Воротынцев? — ему и не возражал. Воротынцев покуривал, поглядывал, подслушивал. Что надо — эта милая разумница скажет. И Ободовский скажет.

Андозерская? Она и спорила-то академично, а вот уже и вовсе рассеянно. Но, наверно, не привыкла уступать, всегда цепляется, — и поэтому что-то о логическом разрыве. Полуулыбнулась, махнула ресничками:

— Тогда вы должны испытывать к врагу сильные чувства?

Искала поддержки у Воротынцева.

А он замешкался. Сильные чувства?

— Да. Ненависть! — кивнул Ободовский,

— Ненависть? — понял Воротынцев. Подумал. — Странно. А я сколько воюю — никакой ненависти к немцам не испытываю.

Теперь — накатные морщины на лбу инженера. Как это?

В самом деле, как это? Воротынцев и не понимал. Но — верно, так. Как ведь и у солдат.
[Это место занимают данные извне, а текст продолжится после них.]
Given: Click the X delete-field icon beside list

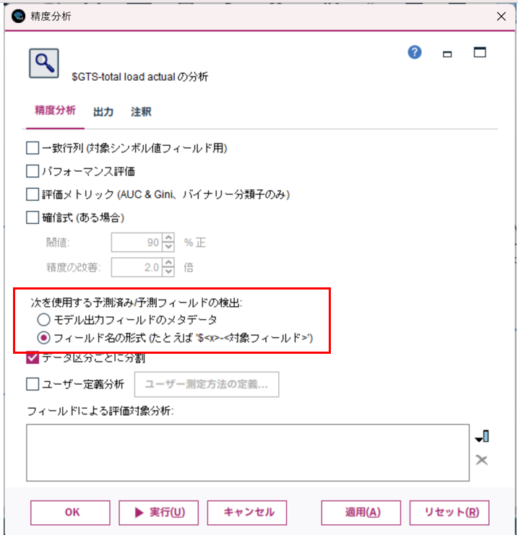Looking at the screenshot, I should click(481, 460).
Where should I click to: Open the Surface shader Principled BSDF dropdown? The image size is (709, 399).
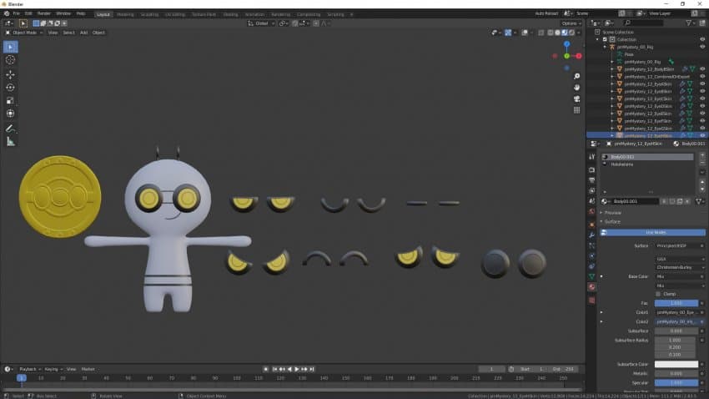[679, 245]
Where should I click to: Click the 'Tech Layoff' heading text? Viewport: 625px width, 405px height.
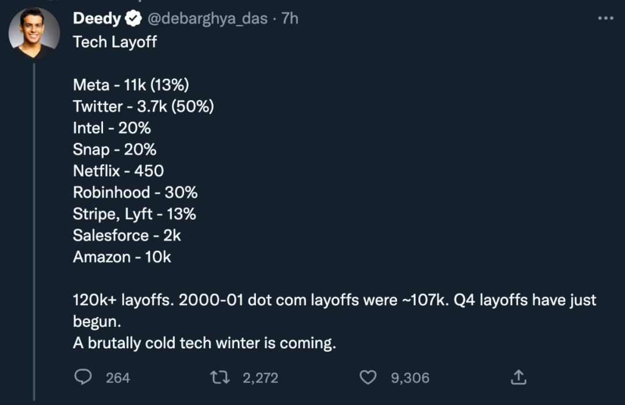pyautogui.click(x=115, y=42)

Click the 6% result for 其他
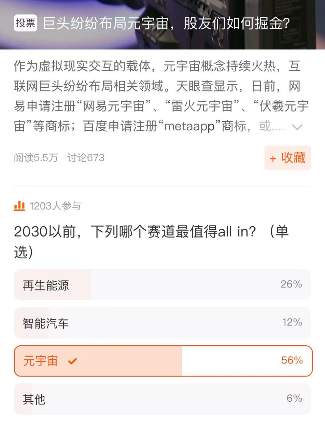click(x=294, y=398)
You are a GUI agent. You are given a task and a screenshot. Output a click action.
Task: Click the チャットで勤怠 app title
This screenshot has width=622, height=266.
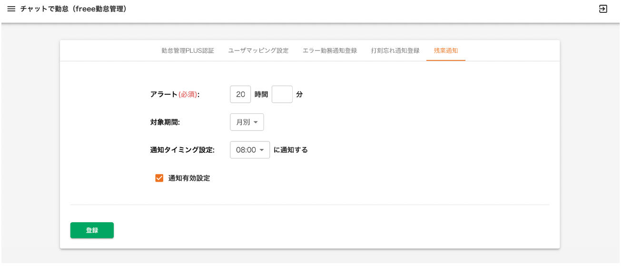[x=74, y=9]
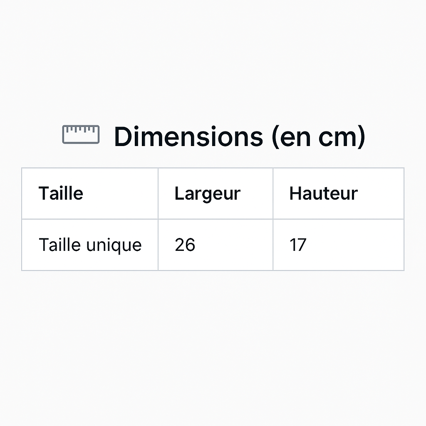The image size is (426, 426).
Task: Select the Hauteur column header
Action: coord(324,193)
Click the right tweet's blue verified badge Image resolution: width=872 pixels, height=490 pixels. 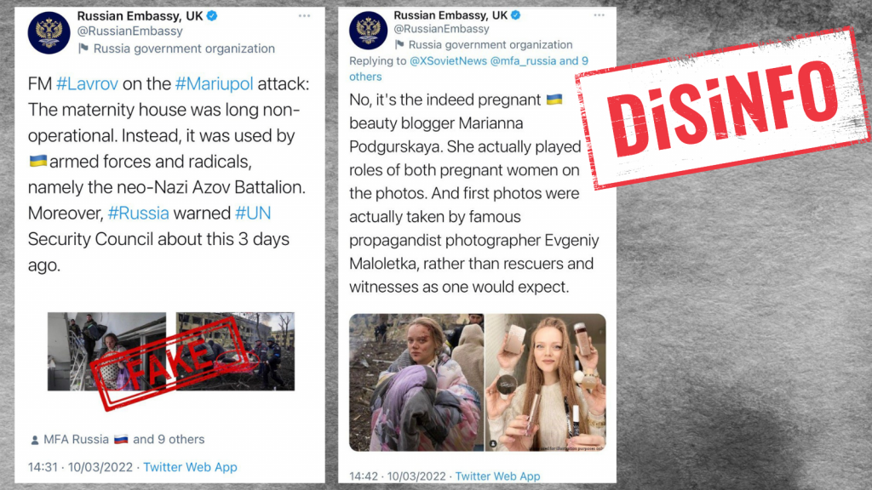tap(515, 15)
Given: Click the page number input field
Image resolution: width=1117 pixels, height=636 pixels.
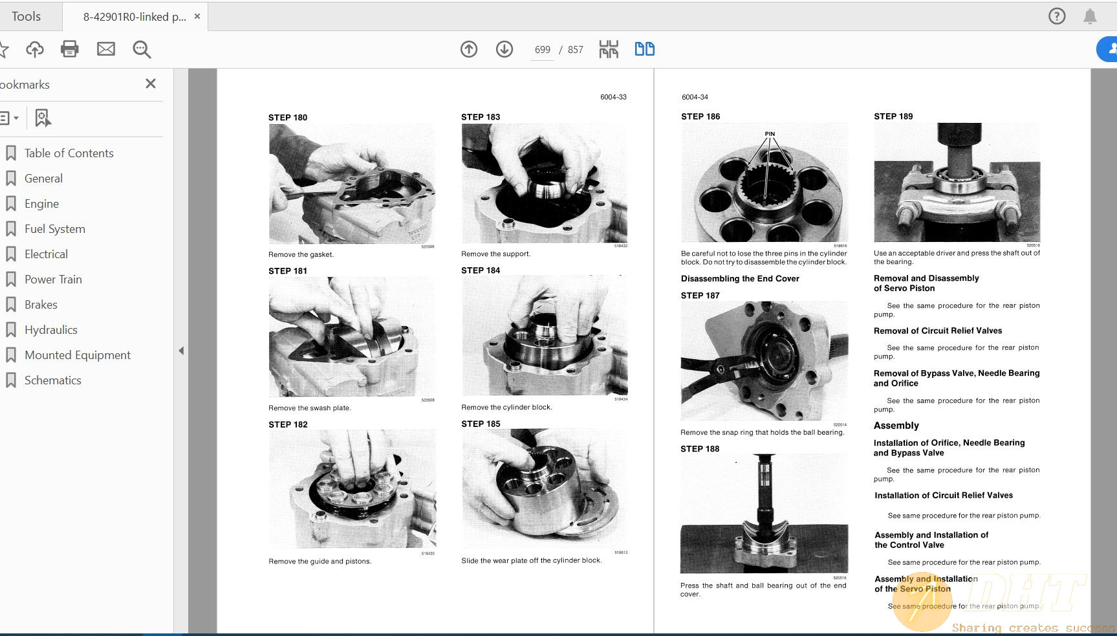Looking at the screenshot, I should 542,50.
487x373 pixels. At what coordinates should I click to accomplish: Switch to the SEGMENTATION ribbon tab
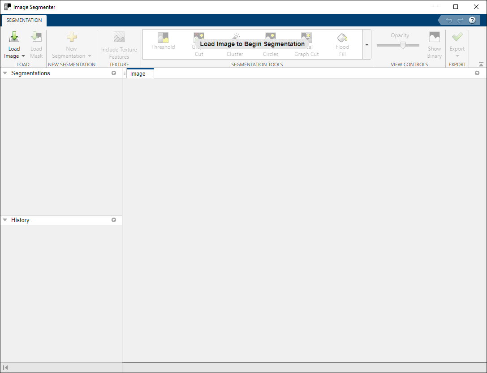(24, 20)
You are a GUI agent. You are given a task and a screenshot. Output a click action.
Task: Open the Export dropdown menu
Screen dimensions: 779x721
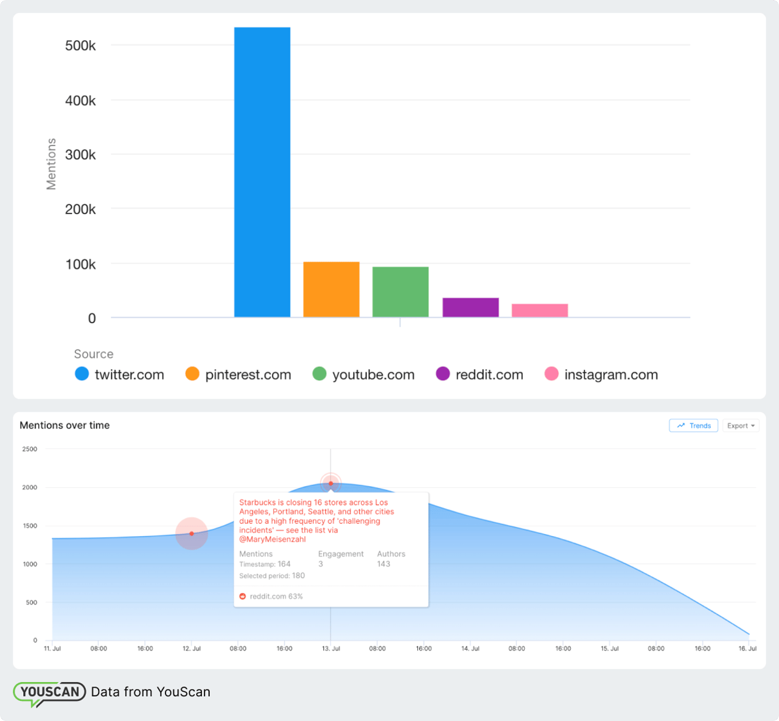pyautogui.click(x=741, y=426)
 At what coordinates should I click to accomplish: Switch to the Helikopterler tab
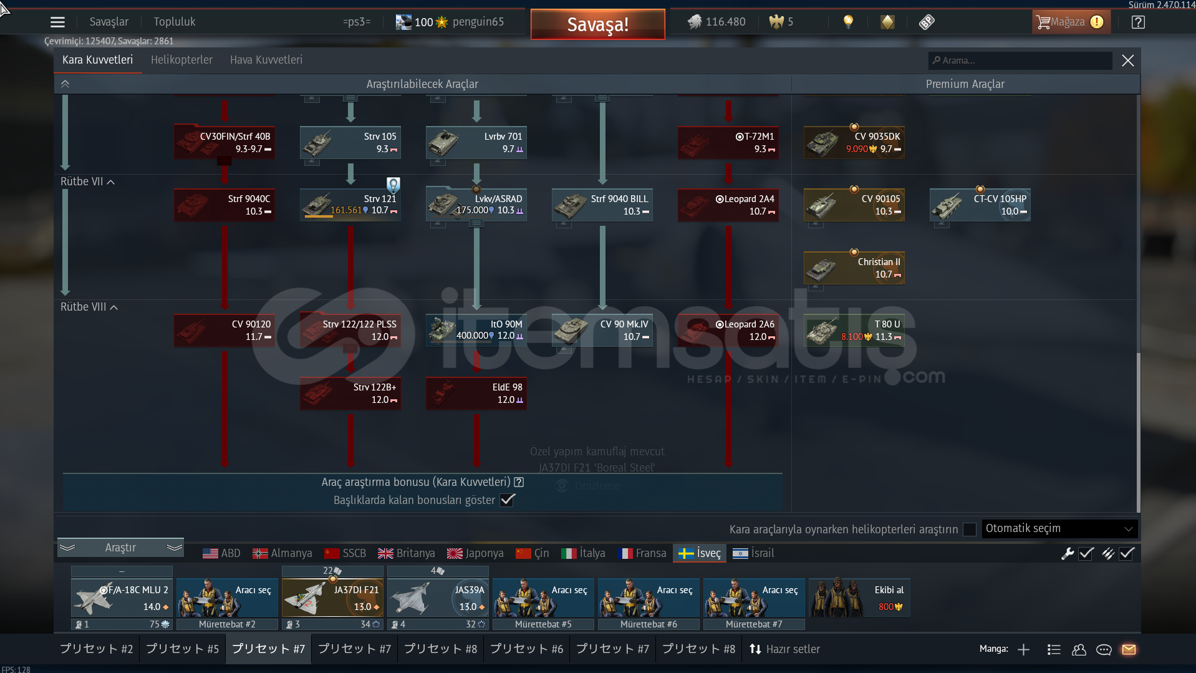click(x=181, y=60)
Ни-ка-кой... Вспоминаю, что и к японцам не было. Воюю — Россию защищаю. Воюю — как работаю по специальности. А ненавидеть?.. Подозреваю, что и в немецких офицерах... тоже...

А как же, напомнила ему Нуся Ободовская, подстрел раненых в горящей занятой деревне?

Да, что-то он запутался... Или нет?.. Разодранное сердце, пыл драки... Ненависть? Да! Но — к высшим нашим, тем, по чьей глупости деревню эту отдали. А противник в свете пожара — как стихия... как адовы тени... Ненавидеть можно — живых, реальных.

Он понимал, что нельзя упустить сегодняшнего вечера: надо сказать Ольде Орестовне нечто особенное. Какую-то отметину положить, как любимый шрам. Но не нашёл — в какой момент? Не ошибётся ли в тоне? И как она это...?

Подошла Верочка. Стояла за спинами Ободовских, не садясь.

Утихли споры. Слышались детские голоса из другой комнаты. Кадетские деятели тоже в другой. Побрякивала посуда в кухне. Так мирно было. Ни взрывов, ни выстрелов, ни ловушек, ни мин.

Взгляд сестры показался брату тревожным, каким-то нововнимательным, — он отвёл глаза.